Collected data entries
::::::::::
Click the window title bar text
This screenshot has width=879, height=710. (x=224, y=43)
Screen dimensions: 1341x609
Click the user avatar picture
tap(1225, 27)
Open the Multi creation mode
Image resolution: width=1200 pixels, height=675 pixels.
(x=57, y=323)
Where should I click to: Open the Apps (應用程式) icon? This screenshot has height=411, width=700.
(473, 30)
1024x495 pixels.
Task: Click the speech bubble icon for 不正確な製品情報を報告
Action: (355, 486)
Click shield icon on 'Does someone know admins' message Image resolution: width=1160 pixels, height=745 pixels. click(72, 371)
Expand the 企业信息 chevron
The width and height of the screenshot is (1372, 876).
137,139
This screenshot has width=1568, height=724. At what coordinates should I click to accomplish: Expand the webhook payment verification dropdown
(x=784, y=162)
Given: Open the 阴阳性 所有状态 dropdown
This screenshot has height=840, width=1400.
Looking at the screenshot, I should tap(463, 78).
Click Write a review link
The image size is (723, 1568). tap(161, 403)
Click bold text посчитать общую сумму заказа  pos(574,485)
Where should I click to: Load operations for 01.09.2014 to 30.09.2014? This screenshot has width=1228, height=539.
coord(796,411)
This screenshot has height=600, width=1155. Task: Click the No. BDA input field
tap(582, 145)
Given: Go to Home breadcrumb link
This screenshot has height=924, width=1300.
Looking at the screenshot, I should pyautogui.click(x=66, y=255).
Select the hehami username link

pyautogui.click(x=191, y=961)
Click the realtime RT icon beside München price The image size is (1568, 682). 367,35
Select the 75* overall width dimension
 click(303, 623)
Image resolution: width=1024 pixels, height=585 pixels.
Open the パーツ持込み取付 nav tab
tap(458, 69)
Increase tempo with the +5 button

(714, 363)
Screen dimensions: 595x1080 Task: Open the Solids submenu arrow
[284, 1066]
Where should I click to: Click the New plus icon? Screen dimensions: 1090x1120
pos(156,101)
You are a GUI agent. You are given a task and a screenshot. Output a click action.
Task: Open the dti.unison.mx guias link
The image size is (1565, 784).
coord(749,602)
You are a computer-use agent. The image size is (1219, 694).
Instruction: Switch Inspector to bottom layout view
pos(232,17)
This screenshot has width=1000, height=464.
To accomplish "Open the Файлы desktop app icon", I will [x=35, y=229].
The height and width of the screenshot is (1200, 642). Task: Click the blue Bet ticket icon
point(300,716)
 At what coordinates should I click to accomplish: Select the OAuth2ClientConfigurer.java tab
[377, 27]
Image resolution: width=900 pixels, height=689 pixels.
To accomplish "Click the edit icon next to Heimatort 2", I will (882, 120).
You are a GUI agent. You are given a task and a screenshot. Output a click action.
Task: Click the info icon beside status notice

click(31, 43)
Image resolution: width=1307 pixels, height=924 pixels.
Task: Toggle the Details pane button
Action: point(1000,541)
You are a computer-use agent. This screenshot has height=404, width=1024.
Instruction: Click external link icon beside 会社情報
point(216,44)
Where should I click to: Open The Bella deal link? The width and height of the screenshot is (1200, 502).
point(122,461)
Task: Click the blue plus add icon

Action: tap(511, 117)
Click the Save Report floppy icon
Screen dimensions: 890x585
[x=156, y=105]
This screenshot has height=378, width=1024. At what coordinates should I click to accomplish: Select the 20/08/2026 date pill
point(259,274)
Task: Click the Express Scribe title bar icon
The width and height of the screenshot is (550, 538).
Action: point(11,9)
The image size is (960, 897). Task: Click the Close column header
::::::::::
Would you filter the entries above and keep each line that has the word "will"?

■ **FINAL ANSWER**:
To accomplish "Open the Файлы desktop app icon", I will [x=35, y=229].
To accomplish "Click the edit icon next to Heimatort 2", I will (882, 120).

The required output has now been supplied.